There are many days children come home wanting to vent to the adult in their life. Naturally, the adult gets worked up and wants to “fix” the situation, only to find the teen moved on immediately after unloading their feelings. Instead of instantly becoming enmeshed in the situation, Dr. Damour recommends validating their feelings and figuring out:
whether the child wants to vent and wants you to listen,
is asking for advice, or
wants the adult to take action.
(Good advice for adults, too). How tricky it can be to figure out which path is the correct one! She gives examples of how to ask non-judgmental open-ended questions so your relationship remains strong and not a power struggle.
In addition to this example, the book covers a wide range of topics starting with pre-teen years of their outlook on family and friends to heavier topics, including body image, relationships, sexuality, and mental health. While most topics in the book are geared towards children in middle and high school, the book could provide helpful foreshadowing on how to approach topics as they come up for parents, caregivers, teachers, or mentors of 9–12 year-olds. I find the title to be a bit narrow considering the true audience for the book.

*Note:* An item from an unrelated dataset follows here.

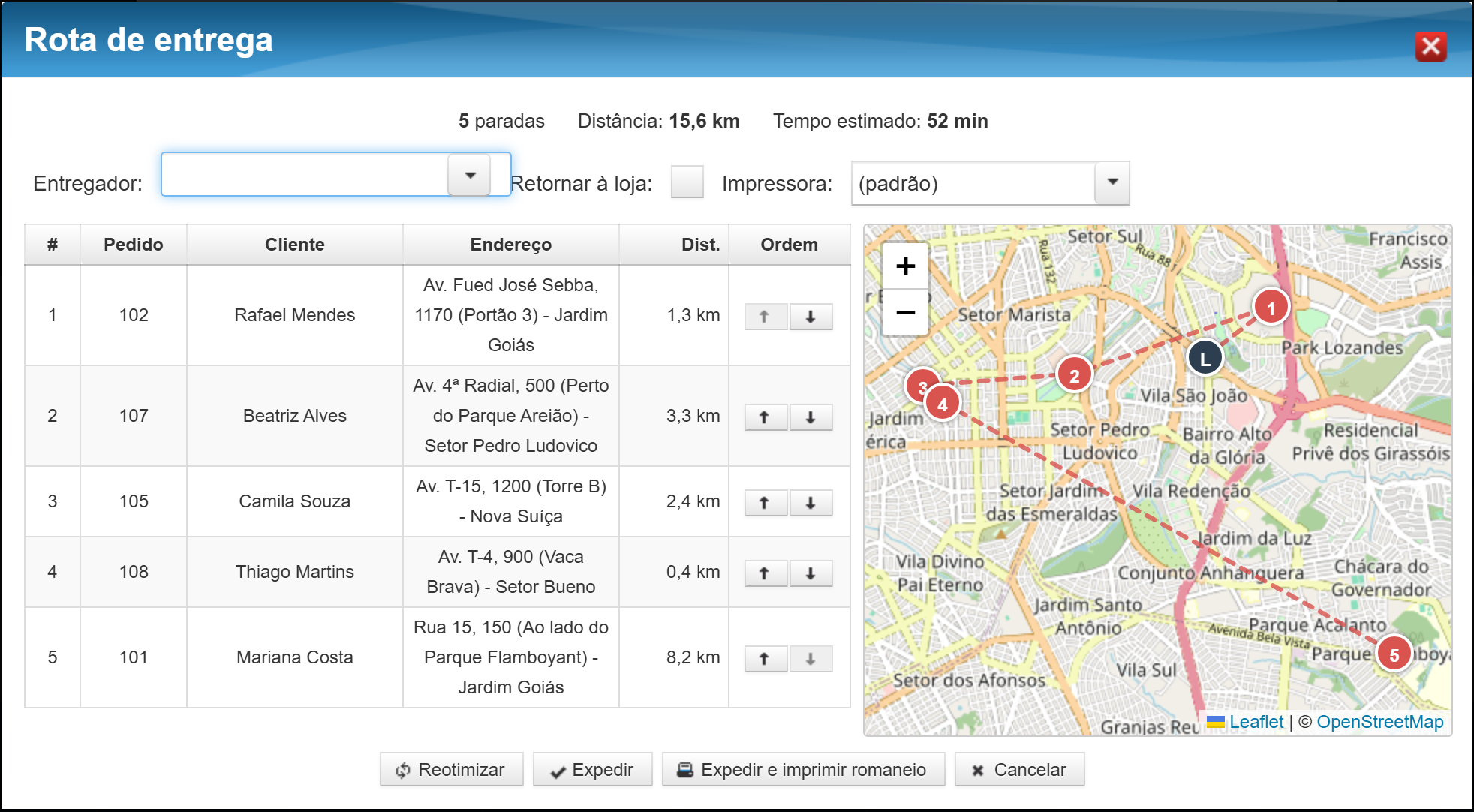Click the store marker L on map
Screen dimensions: 1474x812
coord(1205,359)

It also confronts the idea that no matter how much control an adult wants over their child’s development, friends, dating relationships and experiences, helping children move into independence is based on empowering them to make responsible decisions. Though, I do want to warn that teens taking the lead on protection and moderation could understandably be controversial to some adults reading this book as there is a divisive outlook on certain topics particularly in the last two chapters of the book. Nevertheless, Dr. Damour illustrates the reasons behind teen behavior, explaining the teenage mind-set so even if a progressive approach is counter intuitive it is certainly worth a read.
She tells the reader when to worry with concrete examples. In a society of over-medicated children, Dr. Damour explains that a decent amount of “acting crazy” during teen years is perfectly normal and shows how a strong relationship along with a couple of therapy sessions could be helpful.

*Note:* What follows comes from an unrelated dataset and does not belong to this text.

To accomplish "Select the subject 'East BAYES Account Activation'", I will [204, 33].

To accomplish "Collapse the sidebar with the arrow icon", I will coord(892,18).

One of my favorite parts of the book is the continuous discussion regarding adults managing their own stress and emotions when approached with thorny topics or attitudes. Some of the real-life examples were humorous, such as a series of panicking messages sent by a parent to the teen’s therapist over the course of hours with the last one ending with never mind everything’s okay. It makes me wonder how often therapists, social workers and psychologists like Dr. Damour encounter this in their practices. I know as a child welfare family lawyer and guardianship attorney, this can happen quite often in my field as well, especially when it comes to child custody cases.